Central Bank Digital Currency and Quantitative Easing (2021), with M. Fraschini and L. Somoza

Swiss Finance Institute Research Paper No. 21-25.
CONFERENCES: AEA/ASSA 2022 poster session, the Day-Ahead Workshop on Financial Regulation at University of Zurich, the Finance BB seminar at the University of Geneva, the 14th Financial Risks International Forum, and the SFI Research Days 2021
ABSTRACT:This paper studies how the introduction of a central bank digital currency (CBDC) interacts with ongoing monetary policies. We distinguish two kind of policies: standard policy, where the central bank invests in treasuries, and quantitative easing, where the central bank invests in risky securities. In each scenario, we introduce an interest-bearing CBDC, and study the equilibrium allocations. Our analysis reaches three main conclusions. The first is that the equilibrium impact of a CBDC depends on the ongoing monetary policy. Second, when the central bank conducts quantitative easing, the introduction of a CBDC is neutral under two conditions: the cost of issuing a CBDC is equal to the interest on reserves, and the demand for CBDC deposits is smaller than the amount of excess reserves in the system. Third, the introduction of a CBDC might render quantitative easing a quasi-permanent policy, as commercial banks optimally use their excess reserves to accommodate retailers’ demand for switching from bank deposits to CBDC deposits.

OTC Markets and Corporate FX Hedging (2019), with H. Hau and S. Langfield


New evidence shows substantial price discrimination in FX derivative markets between sophisticated and less-sophisticated non-financial firms (Hau et al., 2020). This market distortion potentially discourages many firms from hedging FX risks. This paper seeks to investigate the link between firms’ hedging activities and their expected hedging costs. Furthermore, we are interested in quantifying the welfare impact of a more competitive FX forward market. Understanding this issue has relevant policy implications for designing a better functioning derivative market that better serves the real economy.

Investors Are Listening: How Green Funds Are Reshaping Firms’Incentives (2022), with C. Jaunin

Swiss Finance Institute Research Paper No. 22-19.
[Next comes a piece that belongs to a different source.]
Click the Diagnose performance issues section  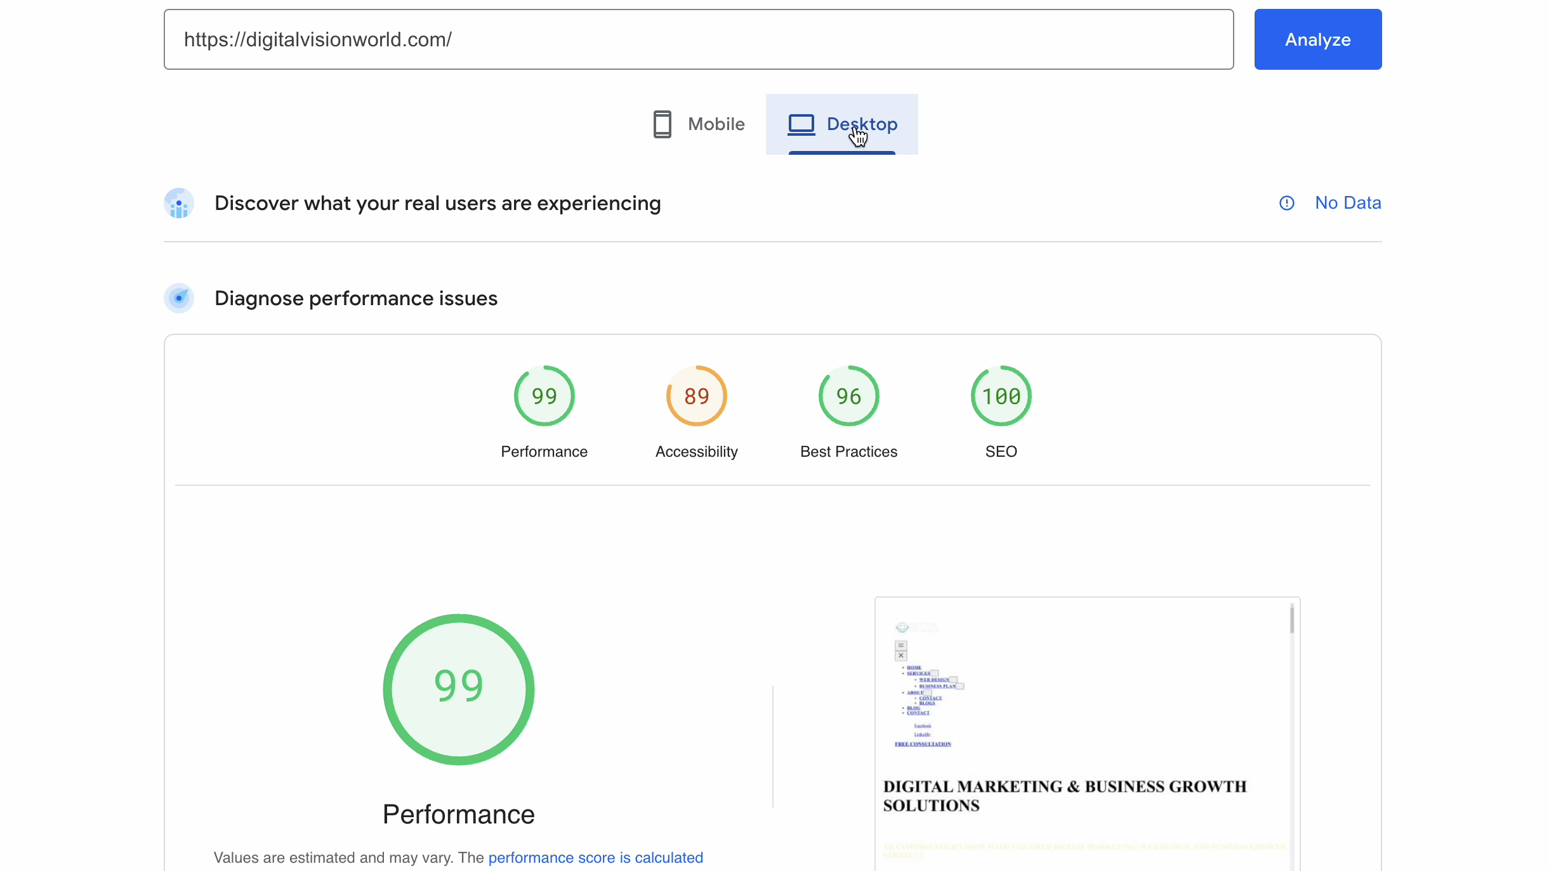[355, 299]
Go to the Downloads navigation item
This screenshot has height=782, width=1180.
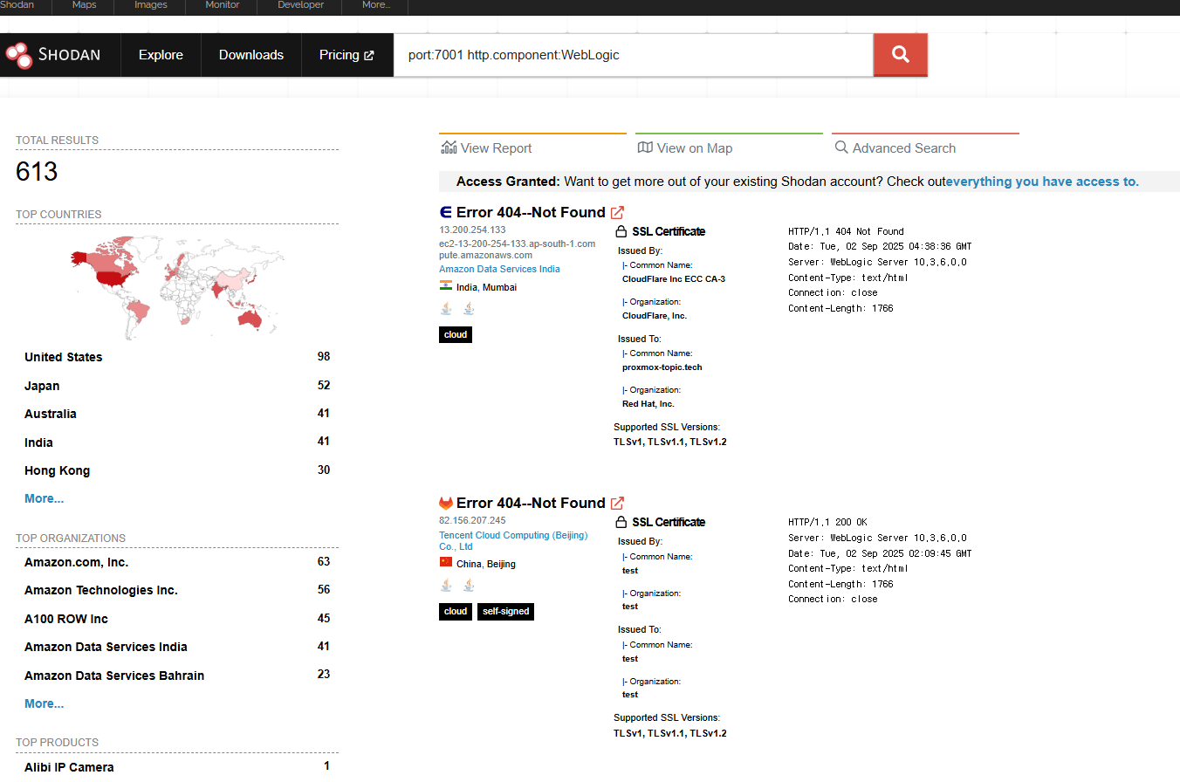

This paper studies the relationship between green funds and firms’ attention to sustainability. By using a natural language processing algorithm that extracts topics from texts, we measure the extent to which firms talk about sustainable energy during earnings conference calls. We use our measure to evaluate green funds’ response to firms discussing sustainable energy. Our main result is that, when managers discuss sustainable energy topics, green funds respond by investing in the firm, while other funds divest. This corroborates the idea that green funds are essential to change firms’ incentives and steer them towards the energy transition. Finally, we document that the overall attention that firms and funds pay to the environment is still very limited, although increasing in recent years.

Work in progress

  • Macroeconomic effects of safe assets: evidence from the introduction of Yu E Bao in China

Policy Papers

Stabilizing Stablecoins: Proposal for a Pragmatic Regulatory Approach (2021) , with L. Somoza, The Journal of FinTech

MEDIA COVERAGE: , Financial Times - Alphaville, Cointelegraph, Il Sole 24 Ore .

We propose a framework for regulating stablecoins as a new asset class. We define stablecoins as those digital currencies which are centrally managed and backed by other assets. We compare stablecoins and ETFs under the principle that similar risks should be treated in a similar fashion. Hence, we argue that locking stablecoins into an ETF-like structure, along with restrictions on the basket composition, would significantly reduce regulatory concerns. Stablecoin providers would be functionally similar to ETF sponsors, and stablecoins would be a new vehicle for traditional fiat currencies. Finally, we address common macroeconomic concerns in light of our proposed framework.

Written evidence for the House of Lords Economic Affairs Committee inquiry on Central Bank Digital Currencies (2021), with M. Fraschini and L. Somoza [by invitation]

as part of 3rd Report of Session 2021-22 by the House of Lords, Economic Affairs Committee, Central bank digital currencies: a solution in search of a problem?


  • Consumers might have some benefits from lower transaction costs, faster payments, and increased competition.
  • A CBDC would change the relationship between the BoE and the banking sector, with the latter becoming even more dependent on the BoE.
  • The BoE would have a direct channel with consumers, thus being able to implement more effective and targeted monetary policies.
  • A CBDC might blur the line between monetary and fiscal policy, gradually shifting responsibilities from HM Treasury to the BoE.
  • Whether to introduce a CBDC is mainly a political decision over the role and powers of the BoE.